Wirie also makes a unit with a built-in repeater that allows wireless access and simple installation (a single 12V power line).
Your success with wifi will be completely dependent on the gear you chose and how you mount it.
If you get an Alfa straight out of the box and simply place it in the cockpit or outside a hatch, you will get better connections than your base computer, but be leaving a lot of goods on the table.
If you add a proper high gain antenna (not the "high gain" rubber ducky thing that Alfa sells), you will get back some of those goods provided you do NOT use coax cable to get distance from the antenna (any coax should be a 6" pigtail connector only).
If you buy or make a system like the Wirie, Bitstorm, IslandTimePC, etc, using the Alfa or Ubiquity gear, adding a proper high gain antenna and (semi)permanently mounting it in a spot 10' or so off the water and with clear sight, you will have given it your all.
We are in the third category and regularly connect 3-5 miles away from home routers buried deep in houses. If there is a public access point, we connect even further (5-7 miles is usual and routine if we have line of sight). Our record was 36 miles off the coast of New Jersey connected to a beach hotel that beamed wifi from its roof to its guests on the beach and roof pool/bar.

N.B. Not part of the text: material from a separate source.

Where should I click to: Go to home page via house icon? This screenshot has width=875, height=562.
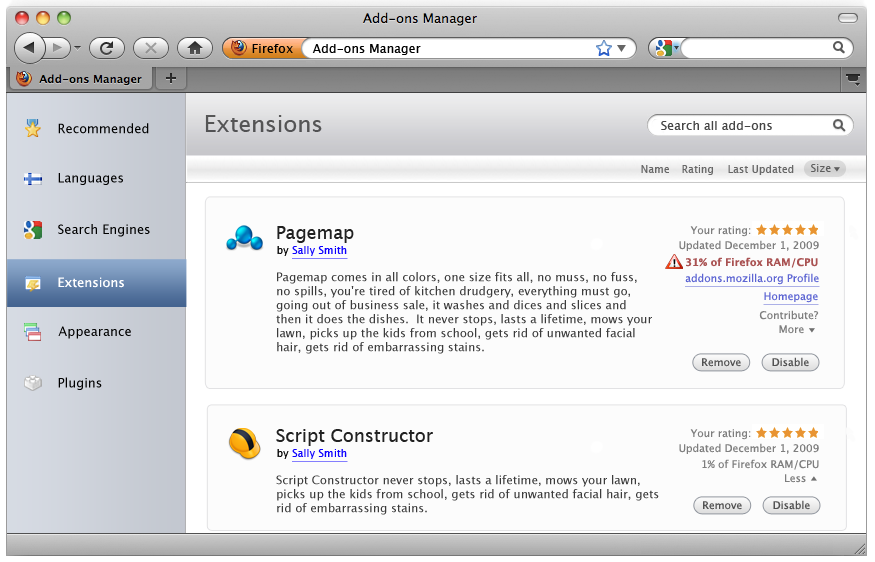tap(195, 49)
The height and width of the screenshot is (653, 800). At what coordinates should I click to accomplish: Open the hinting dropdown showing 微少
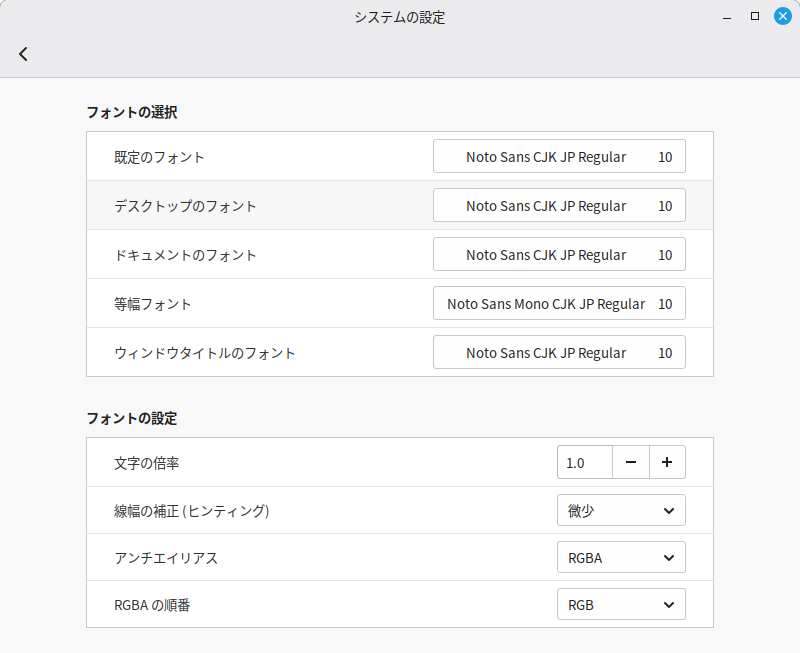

However, we now cruise where there is no wifi and have discovered cell-based mifi and how to build a good system using an external high-gain antenna, waterproofing, proper mounting, etc (sound familiar?). Here in Panama, sim cards are free and data plans are cheap and there are no contracts - and it is this way throughout the Carib. US prices for data plans are eye-popping and you are locked into a single carrier with long contracts. Anyway, with the proper gear, we now anchor in places where others have no cell connection and surf the web wirelessly without a tether to a phone.